» **Dataset entries**:
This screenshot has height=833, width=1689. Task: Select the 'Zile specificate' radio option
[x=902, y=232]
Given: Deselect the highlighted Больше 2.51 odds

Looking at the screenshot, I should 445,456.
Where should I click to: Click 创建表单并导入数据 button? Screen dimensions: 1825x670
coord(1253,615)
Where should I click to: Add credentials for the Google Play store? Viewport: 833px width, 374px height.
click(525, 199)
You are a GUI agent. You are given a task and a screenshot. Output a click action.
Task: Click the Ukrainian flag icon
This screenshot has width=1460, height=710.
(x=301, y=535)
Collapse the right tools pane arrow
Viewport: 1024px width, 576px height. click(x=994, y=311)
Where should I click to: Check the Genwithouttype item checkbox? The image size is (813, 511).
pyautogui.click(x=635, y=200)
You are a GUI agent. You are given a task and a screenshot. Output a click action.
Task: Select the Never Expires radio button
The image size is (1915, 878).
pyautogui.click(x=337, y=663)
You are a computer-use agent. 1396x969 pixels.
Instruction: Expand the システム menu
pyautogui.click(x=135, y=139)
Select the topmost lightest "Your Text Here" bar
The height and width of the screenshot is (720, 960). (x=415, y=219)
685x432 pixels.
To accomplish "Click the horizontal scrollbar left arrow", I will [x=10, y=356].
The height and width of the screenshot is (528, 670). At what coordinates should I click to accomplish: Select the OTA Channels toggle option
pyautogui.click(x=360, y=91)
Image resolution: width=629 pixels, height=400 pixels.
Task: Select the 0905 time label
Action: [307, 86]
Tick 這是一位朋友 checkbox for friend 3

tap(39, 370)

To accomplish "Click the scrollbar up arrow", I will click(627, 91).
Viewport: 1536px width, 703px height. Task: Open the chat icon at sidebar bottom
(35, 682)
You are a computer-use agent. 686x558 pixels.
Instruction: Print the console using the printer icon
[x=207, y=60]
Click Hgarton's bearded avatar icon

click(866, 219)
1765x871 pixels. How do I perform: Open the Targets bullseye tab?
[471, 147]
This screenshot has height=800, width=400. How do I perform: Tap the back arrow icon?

» **What you need to do**: Set the entries above down once more, exactly as they stand.

» **Solution for this exercise**:
This screenshot has height=833, width=1689. Task: Select the 'Zile specificate' radio option
[x=902, y=232]
Given: Deselect the highlighted Больше 2.51 odds

Looking at the screenshot, I should 445,456.
Where should I click to: Click 创建表单并导入数据 button? Screen dimensions: 1825x670
coord(1253,615)
Where should I click to: Add credentials for the Google Play store? Viewport: 833px width, 374px height.
click(525, 199)
You are a GUI agent. You are given a task and a screenshot. Output a click action.
Task: Click the Ukrainian flag icon
This screenshot has width=1460, height=710.
(x=301, y=535)
Collapse the right tools pane arrow
Viewport: 1024px width, 576px height. click(x=994, y=311)
Where should I click to: Check the Genwithouttype item checkbox? The image size is (813, 511).
pyautogui.click(x=635, y=200)
You are a GUI agent. You are given a task and a screenshot. Output a click action.
Task: Select the Never Expires radio button
The image size is (1915, 878).
pyautogui.click(x=337, y=663)
You are a computer-use agent. 1396x969 pixels.
Instruction: Expand the システム menu
pyautogui.click(x=135, y=139)
Select the topmost lightest "Your Text Here" bar
The height and width of the screenshot is (720, 960). (x=415, y=219)
685x432 pixels.
To accomplish "Click the horizontal scrollbar left arrow", I will [x=10, y=356].
The height and width of the screenshot is (528, 670). At what coordinates should I click to accomplish: Select the OTA Channels toggle option
pyautogui.click(x=360, y=91)
Image resolution: width=629 pixels, height=400 pixels.
Task: Select the 0905 time label
Action: [307, 86]
Tick 這是一位朋友 checkbox for friend 3

tap(39, 370)

To accomplish "Click the scrollbar up arrow", I will click(627, 91).
Viewport: 1536px width, 703px height. Task: Open the chat icon at sidebar bottom
(35, 682)
You are a computer-use agent. 686x558 pixels.
Instruction: Print the console using the printer icon
[x=207, y=60]
Click Hgarton's bearded avatar icon

click(866, 219)
1765x871 pixels. How do I perform: Open the Targets bullseye tab?
[471, 147]
This screenshot has height=800, width=400. How do I perform: Tap the back arrow icon?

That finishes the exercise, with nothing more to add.